Understanding Consistency Tests

Since Oxy is built for data analysis, consistency tests are optimized for numerical data and analytical insights. The evaluator intelligently handles common data analysis scenarios:

What Gets Ignored (Not Considered Errors)

Numerical Rounding (< 0.1% difference):
  • $1,081,396 vs $1,081,395.67 ✅ Consistent
  • $1,065,619 vs $1,065,618.90 ✅ Consistent
  • Different database precision settings
  • Rounding from visualization tools
Grammar & Style Variations:
  • "Revenue amounts to $1M" vs "Revenue amount to $1M" ✅ Consistent
  • Different phrasing of the same insight
  • Synonym usage in descriptions
Formatting Differences:
  • Date formats, number formatting, whitespace

What Actually Fails Tests

Material disagreements like:
  • $500,000 vs $450,000 ❌ (10% difference)
  • "Sales increased" vs "Sales decreased" ❌ (contradictory)
  • Different conclusions or incompatible recommendations
This approach ensures your tests focus on factual correctness while being practical about data analysis realities.
See the default logic: The built-in consistency evaluator uses a detailed prompt optimized for data analysis. You can view the full default prompt to understand exactly how it evaluates consistency.

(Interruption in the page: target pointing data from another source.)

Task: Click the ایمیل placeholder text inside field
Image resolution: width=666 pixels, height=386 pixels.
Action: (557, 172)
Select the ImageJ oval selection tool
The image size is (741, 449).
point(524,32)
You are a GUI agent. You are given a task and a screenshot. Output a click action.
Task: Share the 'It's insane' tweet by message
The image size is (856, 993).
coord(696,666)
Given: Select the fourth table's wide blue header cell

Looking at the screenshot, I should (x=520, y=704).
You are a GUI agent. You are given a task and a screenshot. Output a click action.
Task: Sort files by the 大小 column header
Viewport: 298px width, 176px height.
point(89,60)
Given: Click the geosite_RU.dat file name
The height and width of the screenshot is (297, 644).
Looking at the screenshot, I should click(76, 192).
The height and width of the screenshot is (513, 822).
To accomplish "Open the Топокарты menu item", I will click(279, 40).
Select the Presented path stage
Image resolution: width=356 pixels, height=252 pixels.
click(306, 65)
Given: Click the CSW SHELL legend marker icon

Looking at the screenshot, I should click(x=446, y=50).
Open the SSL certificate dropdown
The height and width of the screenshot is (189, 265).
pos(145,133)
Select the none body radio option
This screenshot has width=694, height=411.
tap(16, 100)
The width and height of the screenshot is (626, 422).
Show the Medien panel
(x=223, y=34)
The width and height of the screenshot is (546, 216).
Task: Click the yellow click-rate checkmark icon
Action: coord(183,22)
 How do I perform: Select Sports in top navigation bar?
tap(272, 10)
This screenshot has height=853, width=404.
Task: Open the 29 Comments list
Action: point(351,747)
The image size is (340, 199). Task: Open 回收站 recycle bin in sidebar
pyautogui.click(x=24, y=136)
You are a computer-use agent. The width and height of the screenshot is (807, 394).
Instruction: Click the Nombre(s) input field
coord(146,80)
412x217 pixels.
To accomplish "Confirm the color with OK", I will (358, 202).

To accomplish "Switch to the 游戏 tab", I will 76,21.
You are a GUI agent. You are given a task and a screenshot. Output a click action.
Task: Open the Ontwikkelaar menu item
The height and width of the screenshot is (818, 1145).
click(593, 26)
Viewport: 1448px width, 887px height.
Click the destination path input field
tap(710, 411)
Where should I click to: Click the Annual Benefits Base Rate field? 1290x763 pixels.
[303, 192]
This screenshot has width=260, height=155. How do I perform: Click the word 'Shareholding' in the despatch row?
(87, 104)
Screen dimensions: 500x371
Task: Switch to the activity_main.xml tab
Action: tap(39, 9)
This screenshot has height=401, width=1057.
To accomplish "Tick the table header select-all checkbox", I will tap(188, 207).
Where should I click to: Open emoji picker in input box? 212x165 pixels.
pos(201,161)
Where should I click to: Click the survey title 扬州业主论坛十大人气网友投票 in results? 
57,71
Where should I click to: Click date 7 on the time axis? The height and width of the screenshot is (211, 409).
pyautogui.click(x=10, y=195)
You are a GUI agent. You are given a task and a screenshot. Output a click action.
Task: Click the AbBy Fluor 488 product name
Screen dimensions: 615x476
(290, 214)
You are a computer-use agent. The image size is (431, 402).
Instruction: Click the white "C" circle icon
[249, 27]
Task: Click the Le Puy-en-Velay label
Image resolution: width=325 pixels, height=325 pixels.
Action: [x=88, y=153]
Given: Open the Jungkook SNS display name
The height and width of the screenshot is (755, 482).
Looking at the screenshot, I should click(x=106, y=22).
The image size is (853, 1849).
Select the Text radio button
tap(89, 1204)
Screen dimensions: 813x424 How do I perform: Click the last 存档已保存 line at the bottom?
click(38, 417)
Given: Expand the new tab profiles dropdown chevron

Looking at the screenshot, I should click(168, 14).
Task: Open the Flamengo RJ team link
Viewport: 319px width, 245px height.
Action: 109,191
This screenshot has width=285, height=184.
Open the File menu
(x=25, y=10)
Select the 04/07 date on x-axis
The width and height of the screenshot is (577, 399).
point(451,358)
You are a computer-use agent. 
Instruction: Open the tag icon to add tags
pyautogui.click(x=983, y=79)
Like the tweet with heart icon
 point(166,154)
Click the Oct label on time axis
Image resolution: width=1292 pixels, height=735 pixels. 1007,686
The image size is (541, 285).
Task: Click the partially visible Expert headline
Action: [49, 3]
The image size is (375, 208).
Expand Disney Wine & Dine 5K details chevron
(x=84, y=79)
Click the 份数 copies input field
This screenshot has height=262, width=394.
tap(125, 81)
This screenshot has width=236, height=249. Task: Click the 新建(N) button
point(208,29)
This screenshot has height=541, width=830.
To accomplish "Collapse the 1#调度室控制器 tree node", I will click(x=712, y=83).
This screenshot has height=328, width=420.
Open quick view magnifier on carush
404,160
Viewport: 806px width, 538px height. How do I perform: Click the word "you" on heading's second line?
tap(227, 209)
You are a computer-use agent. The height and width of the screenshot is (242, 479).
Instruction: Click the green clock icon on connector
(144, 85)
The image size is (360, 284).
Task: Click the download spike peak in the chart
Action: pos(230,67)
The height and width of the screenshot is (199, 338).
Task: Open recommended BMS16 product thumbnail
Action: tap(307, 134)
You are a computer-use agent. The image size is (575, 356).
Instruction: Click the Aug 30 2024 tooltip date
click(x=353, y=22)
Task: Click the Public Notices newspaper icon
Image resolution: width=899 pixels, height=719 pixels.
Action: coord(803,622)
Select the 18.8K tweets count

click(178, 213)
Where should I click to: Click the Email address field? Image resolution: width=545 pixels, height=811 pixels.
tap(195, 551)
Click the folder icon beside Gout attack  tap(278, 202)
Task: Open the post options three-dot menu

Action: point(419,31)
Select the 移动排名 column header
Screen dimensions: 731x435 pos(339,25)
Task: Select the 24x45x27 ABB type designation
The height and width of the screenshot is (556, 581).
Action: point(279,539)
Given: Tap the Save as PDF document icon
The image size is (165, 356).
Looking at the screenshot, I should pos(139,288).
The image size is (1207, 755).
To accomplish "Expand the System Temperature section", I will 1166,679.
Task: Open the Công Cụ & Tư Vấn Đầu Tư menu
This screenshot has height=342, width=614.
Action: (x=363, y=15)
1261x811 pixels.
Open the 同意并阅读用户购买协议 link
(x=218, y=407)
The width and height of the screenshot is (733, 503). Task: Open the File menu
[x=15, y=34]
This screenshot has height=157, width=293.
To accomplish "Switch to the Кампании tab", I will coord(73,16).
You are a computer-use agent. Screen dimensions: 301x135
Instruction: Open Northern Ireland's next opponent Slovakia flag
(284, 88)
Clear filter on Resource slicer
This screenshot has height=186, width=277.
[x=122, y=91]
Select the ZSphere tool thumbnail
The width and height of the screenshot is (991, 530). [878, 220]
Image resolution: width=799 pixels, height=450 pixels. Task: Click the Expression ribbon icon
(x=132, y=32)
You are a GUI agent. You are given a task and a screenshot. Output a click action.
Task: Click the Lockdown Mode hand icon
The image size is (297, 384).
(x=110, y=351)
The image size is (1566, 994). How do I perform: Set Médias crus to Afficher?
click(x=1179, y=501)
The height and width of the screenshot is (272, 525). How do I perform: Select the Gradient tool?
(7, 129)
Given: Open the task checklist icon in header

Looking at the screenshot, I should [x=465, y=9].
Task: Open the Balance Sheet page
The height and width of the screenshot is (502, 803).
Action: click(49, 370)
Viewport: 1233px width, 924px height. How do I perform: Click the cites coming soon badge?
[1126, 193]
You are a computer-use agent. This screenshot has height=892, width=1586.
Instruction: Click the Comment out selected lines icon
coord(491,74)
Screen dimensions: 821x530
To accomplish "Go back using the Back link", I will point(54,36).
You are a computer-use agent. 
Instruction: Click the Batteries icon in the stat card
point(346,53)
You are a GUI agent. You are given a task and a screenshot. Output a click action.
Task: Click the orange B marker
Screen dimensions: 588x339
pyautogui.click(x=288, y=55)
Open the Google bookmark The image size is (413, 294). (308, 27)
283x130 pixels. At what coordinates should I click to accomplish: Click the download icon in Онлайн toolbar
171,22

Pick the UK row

Customizing Evaluation Logic

For specific use cases, you can customize how consistency is evaluated by providing a custom prompt:
tests:
  # Default behavior - uses built-in smart evaluator
  - type: consistency
    n: 10
    task_description: "How many hours do I sleep on average?"

  # Financial data - strict exact matching
  - type: consistency
    n: 10
    task_description: "What is our Q4 revenue?"
    prompt: |
      Financial data requires exact precision.
      Task: {{ task_description }}
      Submission 1: {{ submission_1 }}
      Submission 2: {{ submission_2 }}

      CONSISTENT (A) only if numbers match exactly.
      Answer A or B.

  # Trend analysis - focus on direction, not exact numbers
  - type: consistency
    n: 10
    task_description: "What's the sleep quality trend?"
    prompt: |
      Evaluate if these describe the same overall trend.
      Ignore exact percentages, focus on direction.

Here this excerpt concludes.